Comprehension involves understanding and interpreting the collected information, forming a coherent mental model of the system's current state, and identifying potential threats or risks. Projection then involves using this understanding to anticipate future developments, risks, or potential vulnerabilities and plan appropriate responses or mitigation strategies.

Projection involves mental simulations and predictions to assess potential outcomes and make proactive decisions. Projection helps individuals to anticipate and prepare for future changes, enabling them to take appropriate actions to maintain situational awareness and mitigate potential risks. It involves forecasting and considering various scenarios based on the available information, allowing individuals to effectively plan and adapt to evolving circumstances.

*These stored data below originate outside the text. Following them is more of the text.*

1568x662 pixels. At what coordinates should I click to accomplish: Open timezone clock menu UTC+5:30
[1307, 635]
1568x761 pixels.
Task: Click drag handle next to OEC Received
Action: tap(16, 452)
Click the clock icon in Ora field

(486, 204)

Endsley's model suggests that while the perception stage of situational awareness can be automated to some extent, the comprehension and projection stages require human cognition and decision-making. Perception involves the collection and processing of data from sensors, which can be automated through advanced technologies and algorithms. However, comprehension involves understanding the meaning and significance of the perceived information, which requires contextual knowledge, experience, and cognitive abilities that are currently beyond the capabilities of automated systems. Similarly, projection involves the ability to anticipate and simulate future events, considering various possibilities and making informed decisions. This cognitive process relies on human intuition, reasoning, and the ability to incorporate subjective factors that are challenging to replicate in automated systems. Therefore, while automation can assist in enhancing perception, comprehension, and projection stages still heavily rely on human involvement.

For monitoring, the competence of the personnel operating the monitoring system is vital for obtaining effective results. While the monitoring system itself may possess advanced features and capabilities, it requires highly qualified personnel to properly configure, analyze, and interpret the data it generates. Skilled personnel can define relevant monitoring metrics, set appropriate thresholds, and accurately interpret the collected data within the context of the organization's objectives and risks. They can identify patterns, anomalies, and potential security incidents, enabling timely response and mitigation. On the other hand, unqualified personnel may struggle to understand the intricacies of the monitoring system, leading to missed alerts, false positives, or ineffective responses. Thus, having a well-trained and knowledgeable team is crucial for ensuring the success and effectiveness of the monitoring process.